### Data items
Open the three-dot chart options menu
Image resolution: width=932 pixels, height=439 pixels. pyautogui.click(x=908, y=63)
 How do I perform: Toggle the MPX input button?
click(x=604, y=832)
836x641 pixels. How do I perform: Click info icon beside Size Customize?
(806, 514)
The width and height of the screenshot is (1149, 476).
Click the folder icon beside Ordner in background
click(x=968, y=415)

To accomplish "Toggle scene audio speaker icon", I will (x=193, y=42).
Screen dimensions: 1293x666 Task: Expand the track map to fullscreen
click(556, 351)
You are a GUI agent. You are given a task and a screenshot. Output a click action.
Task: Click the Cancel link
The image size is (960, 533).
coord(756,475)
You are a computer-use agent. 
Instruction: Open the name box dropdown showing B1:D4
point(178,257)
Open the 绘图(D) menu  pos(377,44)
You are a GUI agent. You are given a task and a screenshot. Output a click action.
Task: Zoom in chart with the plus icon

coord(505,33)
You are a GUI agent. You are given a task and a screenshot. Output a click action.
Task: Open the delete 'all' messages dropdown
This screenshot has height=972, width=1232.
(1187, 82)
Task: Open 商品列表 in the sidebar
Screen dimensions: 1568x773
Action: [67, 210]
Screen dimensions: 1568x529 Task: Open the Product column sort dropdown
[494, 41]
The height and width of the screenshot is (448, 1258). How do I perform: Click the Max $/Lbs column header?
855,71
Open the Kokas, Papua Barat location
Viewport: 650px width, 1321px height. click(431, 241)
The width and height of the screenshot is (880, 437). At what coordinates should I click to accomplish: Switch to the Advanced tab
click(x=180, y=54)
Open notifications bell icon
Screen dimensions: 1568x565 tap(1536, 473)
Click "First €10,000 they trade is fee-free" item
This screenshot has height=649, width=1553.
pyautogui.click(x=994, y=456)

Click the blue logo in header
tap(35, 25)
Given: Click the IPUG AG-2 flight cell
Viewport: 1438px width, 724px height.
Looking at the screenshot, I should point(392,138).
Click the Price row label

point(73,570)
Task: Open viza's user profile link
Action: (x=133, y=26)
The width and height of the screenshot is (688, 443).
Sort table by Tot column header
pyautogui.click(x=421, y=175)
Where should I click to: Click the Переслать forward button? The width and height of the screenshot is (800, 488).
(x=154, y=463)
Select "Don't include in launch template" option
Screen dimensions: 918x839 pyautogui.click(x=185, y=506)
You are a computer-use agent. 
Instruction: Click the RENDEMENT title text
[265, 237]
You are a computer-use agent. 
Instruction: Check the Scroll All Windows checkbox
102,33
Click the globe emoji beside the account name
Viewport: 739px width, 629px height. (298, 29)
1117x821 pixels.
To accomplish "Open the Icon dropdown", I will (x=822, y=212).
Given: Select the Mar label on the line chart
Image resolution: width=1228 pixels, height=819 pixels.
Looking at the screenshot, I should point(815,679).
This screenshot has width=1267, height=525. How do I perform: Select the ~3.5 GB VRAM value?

### EXERCISE
What are the lines above, starting at the one with "include in launch" and ending at the one with "1117x821 pixels."? Give them again exactly, and only them.

### ANSWER AREA
Select "Don't include in launch template" option
Screen dimensions: 918x839 pyautogui.click(x=185, y=506)
You are a computer-use agent. 
Instruction: Click the RENDEMENT title text
[265, 237]
You are a computer-use agent. 
Instruction: Check the Scroll All Windows checkbox
102,33
Click the globe emoji beside the account name
Viewport: 739px width, 629px height. (298, 29)
1117x821 pixels.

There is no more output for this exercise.